___ SOURCE MATERIAL

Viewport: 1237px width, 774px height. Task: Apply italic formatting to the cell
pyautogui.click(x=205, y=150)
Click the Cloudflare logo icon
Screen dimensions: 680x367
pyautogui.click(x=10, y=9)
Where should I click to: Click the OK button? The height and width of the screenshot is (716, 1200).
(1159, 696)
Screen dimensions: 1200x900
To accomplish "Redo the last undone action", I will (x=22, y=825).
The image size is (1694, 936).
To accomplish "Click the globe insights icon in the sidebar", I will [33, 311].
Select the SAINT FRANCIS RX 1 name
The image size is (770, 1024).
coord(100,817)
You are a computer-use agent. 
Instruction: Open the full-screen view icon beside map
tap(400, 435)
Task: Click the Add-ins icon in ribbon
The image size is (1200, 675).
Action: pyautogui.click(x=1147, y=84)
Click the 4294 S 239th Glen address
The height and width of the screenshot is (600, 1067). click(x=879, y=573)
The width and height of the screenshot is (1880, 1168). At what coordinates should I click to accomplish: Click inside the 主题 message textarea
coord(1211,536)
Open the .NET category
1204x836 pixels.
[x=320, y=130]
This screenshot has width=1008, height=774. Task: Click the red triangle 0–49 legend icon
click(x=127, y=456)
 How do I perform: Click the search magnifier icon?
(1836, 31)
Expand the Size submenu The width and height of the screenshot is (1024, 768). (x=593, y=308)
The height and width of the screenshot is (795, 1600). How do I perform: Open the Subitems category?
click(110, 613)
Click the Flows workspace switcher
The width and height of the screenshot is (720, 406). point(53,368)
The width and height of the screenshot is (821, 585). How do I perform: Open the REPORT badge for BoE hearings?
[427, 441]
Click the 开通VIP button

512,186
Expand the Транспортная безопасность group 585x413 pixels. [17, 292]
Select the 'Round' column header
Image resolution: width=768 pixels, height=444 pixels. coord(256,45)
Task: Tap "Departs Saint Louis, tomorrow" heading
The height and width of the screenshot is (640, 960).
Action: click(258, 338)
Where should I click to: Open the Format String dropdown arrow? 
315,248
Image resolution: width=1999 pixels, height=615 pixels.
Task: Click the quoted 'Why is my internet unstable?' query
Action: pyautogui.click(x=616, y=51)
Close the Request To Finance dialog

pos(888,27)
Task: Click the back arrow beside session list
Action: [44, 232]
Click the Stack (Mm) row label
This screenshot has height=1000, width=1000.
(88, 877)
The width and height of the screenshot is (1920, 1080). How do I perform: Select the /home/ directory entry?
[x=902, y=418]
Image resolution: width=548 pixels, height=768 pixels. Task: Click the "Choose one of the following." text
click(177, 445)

______

YOUR TASK>
Each of the lines from the one that contains "The width and height of the screenshot is (1920, 1080)." through the last line of the data needs to be repeated exactly, with no others.

ANSWER TO THE EXERCISE>
The width and height of the screenshot is (1920, 1080). How do I perform: Select the /home/ directory entry?
[x=902, y=418]
Image resolution: width=548 pixels, height=768 pixels. Task: Click the "Choose one of the following." text
click(177, 445)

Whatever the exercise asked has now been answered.